Ship travel required one of two routes. Either the long way around Cape Horn and then up the west coasts of South America and then North America or the shorter but not less treacherous route through the Isthmus of Panama and then up the California coast.
Rufus Porter was a dreamer and his dream was to transport the gold seekers by airships over the plains and over the high Rocky Mountains. The proposal in his above mentioned publication was air travel in an era when there was no air travel. Porter’s design was an 800 foot long airship referred to as an “Aerial Locomotive“. The craft’s total weight was estimated at 14,000 pounds. The airship would be held aloft by a bag containing hydrogen gas that would require some 20,000 feet of spruce rods and 8,000 yards of cloth. About 12,000 feet of steel wire would suspend the passenger compartment that was made from wooden boards and painted cloth. Porter estimated that his craft could travel about 100 MPH with the help of steam engines. After all, this was the age of steam power. As far as the threat of a lightening strike, Rufus Porter suggested dragging a small copper wire from the airship that would touch the earth to discharge any electricity. The cost of Porter’s airship design was estimated to be $1,750.

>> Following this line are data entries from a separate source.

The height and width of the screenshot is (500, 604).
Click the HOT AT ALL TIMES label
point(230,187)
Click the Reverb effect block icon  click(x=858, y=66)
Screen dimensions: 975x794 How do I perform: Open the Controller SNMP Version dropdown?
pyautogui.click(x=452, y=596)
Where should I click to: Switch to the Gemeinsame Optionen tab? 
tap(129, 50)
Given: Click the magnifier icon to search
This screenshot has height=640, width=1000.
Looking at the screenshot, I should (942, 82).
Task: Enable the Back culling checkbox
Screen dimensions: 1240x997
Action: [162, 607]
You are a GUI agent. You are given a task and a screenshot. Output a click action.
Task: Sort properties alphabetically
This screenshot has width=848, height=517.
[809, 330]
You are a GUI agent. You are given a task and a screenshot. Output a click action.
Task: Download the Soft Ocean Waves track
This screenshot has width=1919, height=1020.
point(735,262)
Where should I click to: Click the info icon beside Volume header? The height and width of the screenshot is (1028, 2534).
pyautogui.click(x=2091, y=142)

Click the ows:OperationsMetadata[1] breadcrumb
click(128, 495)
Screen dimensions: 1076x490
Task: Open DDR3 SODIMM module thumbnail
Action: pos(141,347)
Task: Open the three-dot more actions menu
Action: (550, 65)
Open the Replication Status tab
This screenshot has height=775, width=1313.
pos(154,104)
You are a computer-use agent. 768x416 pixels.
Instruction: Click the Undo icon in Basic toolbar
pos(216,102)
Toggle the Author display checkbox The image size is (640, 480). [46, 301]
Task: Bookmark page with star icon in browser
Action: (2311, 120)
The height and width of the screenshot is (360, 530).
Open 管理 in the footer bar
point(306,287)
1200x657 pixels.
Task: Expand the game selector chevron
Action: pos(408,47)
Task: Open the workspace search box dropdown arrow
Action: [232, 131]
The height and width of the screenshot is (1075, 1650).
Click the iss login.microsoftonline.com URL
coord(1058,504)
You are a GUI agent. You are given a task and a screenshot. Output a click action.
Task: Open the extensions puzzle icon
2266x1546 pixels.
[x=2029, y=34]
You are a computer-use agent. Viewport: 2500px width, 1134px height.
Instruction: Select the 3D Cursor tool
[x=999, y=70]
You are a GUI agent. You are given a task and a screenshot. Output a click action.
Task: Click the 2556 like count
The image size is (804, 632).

Porter set the price of a ticket to California at $200. If this sounded a bit too high, the maiden trip, or actually trips, would cost a passenger only $50 with carrying no more than three-hundred people at that low price.
The sad but true story regarding the Aerial Locomotive or Porter’s Locomotive is that it never, as a fact, got off the ground even though it was reported that about 200 people did sign up for the first flight. Author Jackson points out that there was never any record that the aircraft was ever actually built. Apparently, a journal at the time, called ” Sherwood’s Pocket Guide to California” , advised anyone of not opting for the air route. It’s also thought that perhaps a real scientist stepped forward and pointed out some of the glaring flaws to Porter’s design. Two problems with the Porter design had to do with air resistance itself which Rufus may not have figured into his equations. Wind direction was another matter altogether. The other problem had to do with pounds of weight per horse-power. In other words, it seems that most if not all of the early enthusiasts had a change of heart and opted for either the cross country route or the sea route of the steamers and sailing ships. To be certain, airships had been experimented with very early on in Europe as well as other places but the grand idea of Rufus Porter was decades ahead of itself. The type of air travel envisioned by Porter would actually occur almost a century later during the era of the mighty German airships such as the Hindenberg dirigible.
The Scientific American that was founded in 1845 by Rufus Porter still publishes to this very day. The first foreign publication went to the presses in 1890. Such world famous scientists as Albert Einstein contributed articles and the magazine is noted as being the oldest continuously published monthly magazine in America.
Rufus Porter passed away in 1884 and even though he actually sold his new magazine not long after it was founded remained an editor at the Scientific American until his death. In addition to his scientific experiments and his revolutionary airship idea, Porter was a well known New England artist. He was a very talented muralist and his works decorated over 150 inns and houses in New England. Some of his works were in monochrome and others in full color.
The Rufus Porter Museum and Cultural Heritage Center showcases the contributions of Rufus Porter to American arts, literature, science, and industry. The museum building itself is quite historic, built in 1789 and is located at 67 N. High Street, Bridgton, Maine.